[Stored data]
^^^^^^^^

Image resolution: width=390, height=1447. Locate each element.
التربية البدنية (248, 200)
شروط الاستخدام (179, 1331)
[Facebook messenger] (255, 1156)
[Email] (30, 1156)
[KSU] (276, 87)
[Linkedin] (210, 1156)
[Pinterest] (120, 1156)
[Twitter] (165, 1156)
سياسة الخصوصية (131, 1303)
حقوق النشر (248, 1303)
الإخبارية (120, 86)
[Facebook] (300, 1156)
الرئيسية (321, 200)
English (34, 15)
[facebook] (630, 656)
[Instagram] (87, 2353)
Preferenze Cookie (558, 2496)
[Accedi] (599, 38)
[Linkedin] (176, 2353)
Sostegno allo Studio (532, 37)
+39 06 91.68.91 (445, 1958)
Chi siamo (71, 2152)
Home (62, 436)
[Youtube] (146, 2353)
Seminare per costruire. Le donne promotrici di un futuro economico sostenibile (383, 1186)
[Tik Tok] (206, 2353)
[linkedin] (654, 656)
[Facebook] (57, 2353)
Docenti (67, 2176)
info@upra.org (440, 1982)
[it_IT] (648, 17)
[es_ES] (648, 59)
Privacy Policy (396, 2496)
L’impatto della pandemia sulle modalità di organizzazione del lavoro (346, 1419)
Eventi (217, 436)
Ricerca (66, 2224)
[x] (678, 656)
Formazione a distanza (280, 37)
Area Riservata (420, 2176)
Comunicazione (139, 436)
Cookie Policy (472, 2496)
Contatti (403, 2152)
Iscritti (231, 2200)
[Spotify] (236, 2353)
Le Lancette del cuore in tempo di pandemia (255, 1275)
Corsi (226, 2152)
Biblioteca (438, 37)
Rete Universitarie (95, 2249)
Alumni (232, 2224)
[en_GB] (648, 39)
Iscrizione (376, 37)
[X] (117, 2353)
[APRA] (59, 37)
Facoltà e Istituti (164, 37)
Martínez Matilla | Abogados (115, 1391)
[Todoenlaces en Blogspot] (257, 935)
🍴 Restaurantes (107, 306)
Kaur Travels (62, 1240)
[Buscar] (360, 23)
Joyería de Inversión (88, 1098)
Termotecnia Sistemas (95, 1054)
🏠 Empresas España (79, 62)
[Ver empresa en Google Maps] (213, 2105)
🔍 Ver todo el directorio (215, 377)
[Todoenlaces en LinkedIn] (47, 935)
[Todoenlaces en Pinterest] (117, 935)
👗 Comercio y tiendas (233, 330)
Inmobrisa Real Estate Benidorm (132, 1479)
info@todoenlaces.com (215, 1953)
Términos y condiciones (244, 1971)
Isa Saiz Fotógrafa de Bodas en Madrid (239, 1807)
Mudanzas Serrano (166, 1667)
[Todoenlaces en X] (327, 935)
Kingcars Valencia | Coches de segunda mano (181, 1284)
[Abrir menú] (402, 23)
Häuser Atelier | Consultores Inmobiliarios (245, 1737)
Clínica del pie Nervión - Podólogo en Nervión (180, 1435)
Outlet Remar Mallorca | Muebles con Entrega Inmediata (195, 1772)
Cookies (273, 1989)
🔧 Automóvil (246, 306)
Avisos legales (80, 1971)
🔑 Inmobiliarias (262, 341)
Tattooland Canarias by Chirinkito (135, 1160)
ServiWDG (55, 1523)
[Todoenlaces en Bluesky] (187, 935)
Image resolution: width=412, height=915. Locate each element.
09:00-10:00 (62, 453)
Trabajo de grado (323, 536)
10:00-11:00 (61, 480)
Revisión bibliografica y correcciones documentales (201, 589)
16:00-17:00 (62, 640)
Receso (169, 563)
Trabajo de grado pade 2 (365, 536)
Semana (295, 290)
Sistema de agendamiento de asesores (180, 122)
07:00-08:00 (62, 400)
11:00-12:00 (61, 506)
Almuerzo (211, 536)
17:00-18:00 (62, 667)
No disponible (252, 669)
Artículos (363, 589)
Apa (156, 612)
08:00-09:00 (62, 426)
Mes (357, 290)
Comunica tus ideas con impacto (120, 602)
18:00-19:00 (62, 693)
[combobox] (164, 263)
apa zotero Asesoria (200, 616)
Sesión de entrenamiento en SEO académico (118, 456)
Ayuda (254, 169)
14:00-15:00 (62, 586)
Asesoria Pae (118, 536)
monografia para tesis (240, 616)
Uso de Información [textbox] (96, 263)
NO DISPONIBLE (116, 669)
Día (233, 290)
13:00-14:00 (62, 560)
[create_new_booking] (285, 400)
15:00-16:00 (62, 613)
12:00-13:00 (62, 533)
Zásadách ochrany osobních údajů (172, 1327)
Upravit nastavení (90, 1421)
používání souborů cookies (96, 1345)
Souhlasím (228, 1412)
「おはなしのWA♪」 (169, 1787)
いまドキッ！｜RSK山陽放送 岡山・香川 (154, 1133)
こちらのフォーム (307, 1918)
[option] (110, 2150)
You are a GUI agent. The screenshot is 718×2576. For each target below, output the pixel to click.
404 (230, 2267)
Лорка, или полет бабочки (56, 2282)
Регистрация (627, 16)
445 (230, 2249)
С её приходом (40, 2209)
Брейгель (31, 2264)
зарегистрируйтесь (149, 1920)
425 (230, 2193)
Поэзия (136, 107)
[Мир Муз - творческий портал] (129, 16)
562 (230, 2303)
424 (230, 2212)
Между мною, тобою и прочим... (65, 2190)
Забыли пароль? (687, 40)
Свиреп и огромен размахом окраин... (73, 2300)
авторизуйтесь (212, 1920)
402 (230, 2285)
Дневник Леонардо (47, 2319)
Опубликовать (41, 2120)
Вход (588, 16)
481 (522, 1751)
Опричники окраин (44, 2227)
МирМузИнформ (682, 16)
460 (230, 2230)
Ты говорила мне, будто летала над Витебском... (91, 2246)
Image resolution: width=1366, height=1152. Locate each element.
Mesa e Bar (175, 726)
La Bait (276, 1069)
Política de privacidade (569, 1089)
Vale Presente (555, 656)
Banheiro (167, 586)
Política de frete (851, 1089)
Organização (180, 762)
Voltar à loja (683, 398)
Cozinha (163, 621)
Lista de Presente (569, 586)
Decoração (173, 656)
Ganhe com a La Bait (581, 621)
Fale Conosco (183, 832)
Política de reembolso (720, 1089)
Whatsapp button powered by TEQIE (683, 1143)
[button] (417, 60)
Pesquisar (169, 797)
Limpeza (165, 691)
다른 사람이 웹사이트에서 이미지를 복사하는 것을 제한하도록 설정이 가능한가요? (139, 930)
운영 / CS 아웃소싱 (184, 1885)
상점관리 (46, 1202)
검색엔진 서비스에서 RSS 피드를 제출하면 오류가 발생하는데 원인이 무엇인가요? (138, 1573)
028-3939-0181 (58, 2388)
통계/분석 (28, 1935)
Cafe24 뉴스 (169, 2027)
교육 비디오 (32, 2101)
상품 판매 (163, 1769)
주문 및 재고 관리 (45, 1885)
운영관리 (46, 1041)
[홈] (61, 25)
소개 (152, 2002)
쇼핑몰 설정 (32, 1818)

^^^^^^^^

**Assigned task**:
Match on "element" and report each line of the data above that has it.

**Exercise answer**:
Image resolution: width=390, height=1447. Locate each element.
Image resolution: width=412, height=915. Locate each element.
Image resolution: width=1366, height=1152. Locate each element.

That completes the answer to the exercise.